RE: NNBSP Impact from jrmt@almas.co.jp on 2015-07-30 (public-i18n-mongolian@w3.org from July to September 2015)

From: <jrmt@almas.co.jp>
Date: Thu, 30 Jul 2015 09:09:27 +0900
To: "'Andrew West'" <andrewcwest@gmail.com>, "'Greg Eck'" <greck@postone.net>
Cc: <public-i18n-mongolian@w3.org>, "'Asmus Freytag'" <asmusf@ix.netcom.com>
Message-ID: <007401d0ca5c$009dadc0$01d90940$@almas.co.jp>
Hi All,

I am outside office and will not be able to write detailed response to all of the members discussion.

But I would like to say that when we want to solve the problem of NNBSP Mongolian.
1. Need to change NNBSP Unicode property to match Mongolian suffix requirements.
2. Need to replace NNBSP with another new character U180F.

According to Andrew West's following discussion,
> A further problem with encoding a new character is that when it is eventually supported by fonts and rendering systems, 
> Mongolian text with NNBSP and Mongolian text with the new character will look the same to end users, 
> with the result that users will start to complain that internet searches and local find/replace functions do not work correctly for 
> Mongolian because searching for a Mongolian word with the new character will not match the same word with NNBSP and vice versa.  
> And this problem will never go away, because no-one is going to magically change existing Mongolian data, 
> and input methods and users will continue to use NNBSP in place of the new character for years to come 
> -- why not? they both look the same and produce the same visual result.

Actually, there is a lot of the same visual result with different code in Mongolian Unicode. Almost 80% of word have different coded inputs in Mongolian now.
This my objection point to this proposals in the starting point. In 1990's. But it is finally accepted by ISO/IEC 10646 and Unicode, we have to bear this in Mongolian now.
For example, the word Mongolian ( ᠮᠣᠩᠭᠤᠯ  ), as least 4 different possible spelling (U18) and same visual result.
ᠮᠣᠩᠭᠤᠯ   -- (U182E+U1823+U1829+182D+1823:182F)
ᠮᠣᠩᠭᠤᠯ   -- (U182E+U1823+U1829+182D+1824:182F)
ᠮᠣᠩᠭᠤᠯ   -- (U182E+U1824+U1829+182D+1823:182F)
ᠮᠣᠩᠭᠤᠯ   -- (U182E+U1824+U1829+182D+1824:182F)
Maybe there is only one or two is correct spelling others are wrong. But users could not distinguish which is wrong!
Here I am listing this is not for solving this problem now.
What I want to say here is that the introducing new character to Mongolian for Suffix Separator will not lead so big problem to Mongolian itself actually. 
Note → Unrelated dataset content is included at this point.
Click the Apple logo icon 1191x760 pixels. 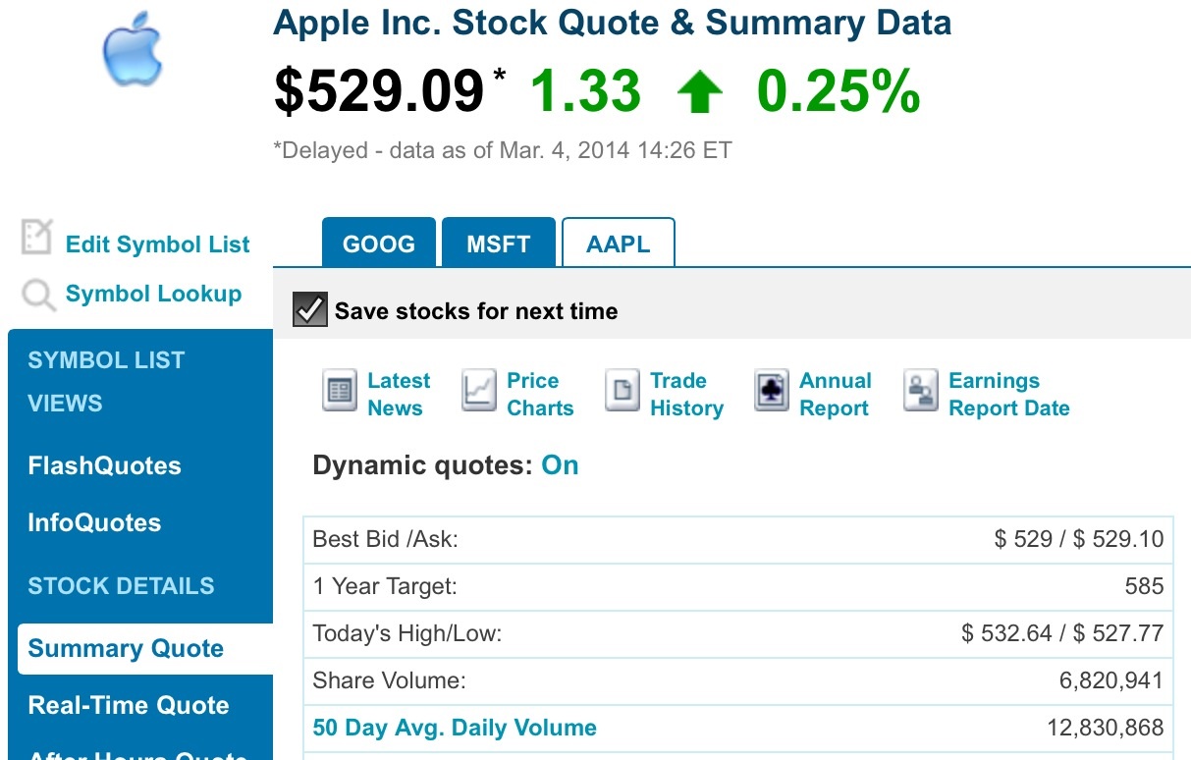pyautogui.click(x=132, y=48)
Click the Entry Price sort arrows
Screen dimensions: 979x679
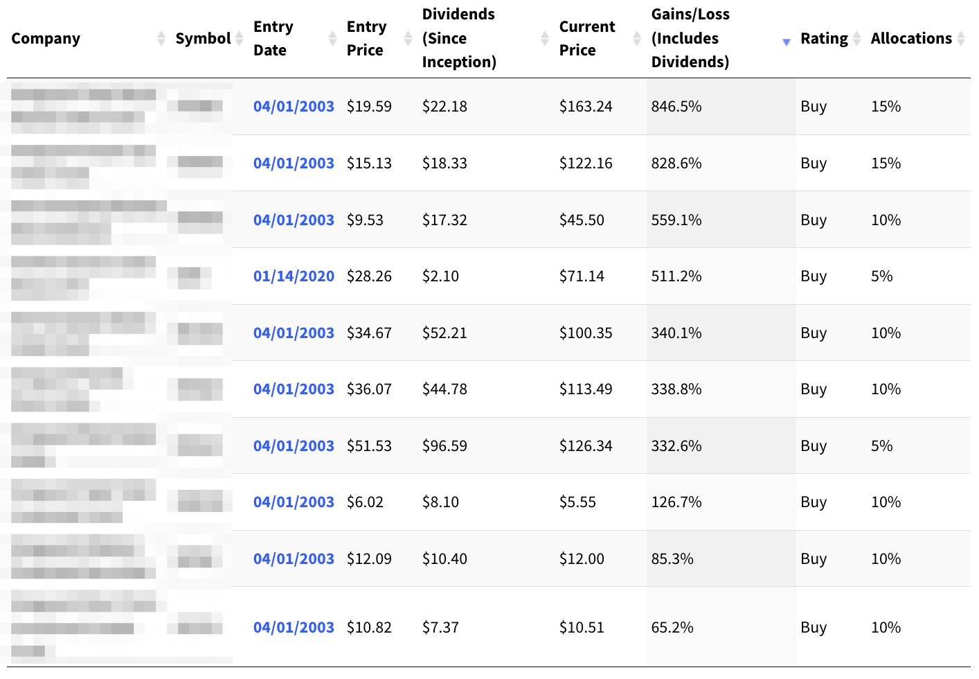(x=408, y=39)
I have to leave for meeting now, let me write more on this evening.

Thanks and Best Regards,

Jirimutu
==========================================================
Almas Inc.
101-0021 601 Nitto-Bldg, 6-15-11, Soto-Kanda, Chiyoda-ku, Tokyo
E-Mail: jrmt@almas.co.jp   Mobile : 090-6174-6115
Phone : 03-5688-2081,   Fax : 03-5688-2082
http://www.almas.co.jp/   http://www.compiere-japan.com/
==========================================================



-----Original Message-----
From: Andrew West [mailto:andrewcwest@gmail.com] 
Sent: Wednesday, July 29, 2015 5:42 PM
To: Greg Eck
Cc: public-i18n-mongolian@w3.org; Asmus Freytag
Subject: Re: NNBSP Impact

Hi Greg,

On 29 July 2015 at 04:26, Greg Eck <greck@postone.net> wrote:
>
> 1.)     NNBSP gives the following problems in the current Mongolian script
> Utilities functionality
>
> -          Considered to be a space in the case of most programming
> languages and embedded routines and therefore gives undesired results 
> in parsing processes

Could you explain (with concrete examples if possible) exactly what undesirable results result from NNBSP being a space character?
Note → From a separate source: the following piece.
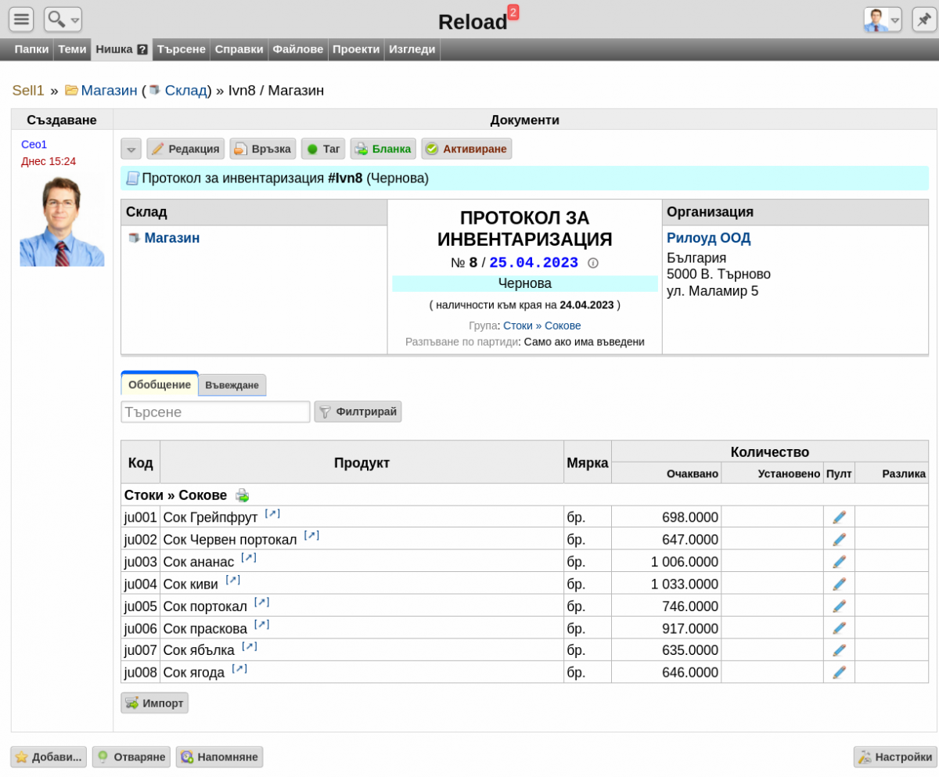Open the Проекти menu
Screen dimensions: 939x777
pyautogui.click(x=356, y=49)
> -          Breaks the word as seen in word counting, word jumping, sorting,
> parsing

I can understand the issues with word selection, word counting and word navigation, which I have verified exist in some software, notably Word (but not all software -- Notepad and BabelPad both behave as desired), but I am not sure what specific issue "parsing" refers to, and I would like to see an example of incorrect sorting behaviour that I can test using the Unicode Collation Algorithm (UCA).

If you are going to make a proposal for a new character you will need to give specific examples of incorrect behaviour, and explain why this incorrect behaviour cannot be remedied by tweaking Unicode properties or the UCA.  On the Unicode internal (Unicore) mailing list Asmus Freytag suggested that the word break property of NNBSP could be changed so that by default there would be no word break when the character before and after it belonged to the same category (e.g. both letters, as is the case for Mongolian).  Making this change should solve the word boundary issue, as early as Unicode 9.0 next June if someone makes a proposal to the UTC soon, but encoding a new character will take at least two years, possibly much longer if there is opposition from ISO national bodies.

It may take a while before Word catches up with changes to the word break property, but it would take even longer for Word to support a new character.  In my opinion, the main advantage of property change over encoding a new character is that the property change will fix existing Mongolian text, whereas the new character will have no effect on existing Mongolian text, and users will still complain that word selection etc. does not work for pre-new-character Mongolian text (and users will not even start to use the new character until it is not displayed as an empty box on their system, and it produces the expected shaping behaviour, which will probably be several years after the several years to get it encoded).

A further problem with encoding a new character is that when it is eventually supported by fonts and rendering systems, Mongolian text with NNBSP and Mongolian text with the new character will look the same to end users, with the result that users will start to complain that internet searches and local find/replace functions do not work correctly for Mongolian because searching for a Mongolian word with the new character will not match the same word with NNBSP and vice versa.  And this problem will never go away, because no-one is going to magically change existing Mongolian data, and input methods and users will continue to use NNBSP in place of the new character for years to come -- why not? they both look the same and produce the same visual result.

All in all, I firmly believe that encoding a new character will create more and worse problems than it solves.

Andrew
Received on Thursday, 30 July 2015 00:09:29 UTC